Probate refers to dealing with deceased persons personal affairs (the legal term is estate) or any instructions left in the will. Possibly the deceased may have left signed letters this is referred to as letters of wishes. An executor or executors (if there is more than one) is an elected person who is responsible for dealing with the deceased persons final instructions or any related difficulties.
The executor is not legally required by law, even if they are instructed to do so in the will. If there is no executor or no will left by the deceased person, then someone is chosen to become an administrator. The administrator carries out the tasks that an executor would otherwise do instead. However if a will is non-existent, the elected individual is usually someone who would benefit from the deceased’s estate or a family relative.
The principal registry must be contacted with a proof of death certificate in order to release the will. The executor will need to provide proof that they are the executor of the deceased before this can be released. A certificate of the deposit will need to be produced to the principal keeper in order to retrieve the will.
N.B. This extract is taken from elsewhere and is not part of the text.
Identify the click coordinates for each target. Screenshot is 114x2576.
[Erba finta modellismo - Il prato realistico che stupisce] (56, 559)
With regards to whether they have left a will, they may have stated who will carry out the probate procedure. In some cases executors will employ the services of a solicitor to carry out the tasks. Or sometimes they will refer legal documentation to a solicitor to check through.
To calculate the estate, it’s necessary to sort through the decease’s assets, which will include accounts, personal belongings, cars, property, polices and other accounts from financial institutions. Intestacy is the legal term if the estate of the deceased far out weighs the enforced debts. If there isn’t enough money from the deceased to cover the expenses left behind. Debts, mortgages, credit cards, loans will be taken into consideration in the overall cost of funeral expenses. Properties would have to be valued by an estate agent or a valuer to determine its worth.
Grant of representation will be requested by banks and other financial institutions before they are official allow the executor to distribute funds or assets the deceased person may have. This is sent in the post to the executor and produced at banks and other financial institutions. Then any outstanding debts owed must then be settled at which point the estate can be fairly divided. In some cases a Grant may not be needed if the deceased has an estate of less than 5,000 or given to a partner if it is jointly in their names.
Inheritance tax forms are essential to complete even if no tax is due they are still a legal requirement. After these forms have been filled out they are sent to the probate registry service, and HMRC will decide if any tax is due. The executor is invited to attend a probate office or solicitor’s office to swear an oath.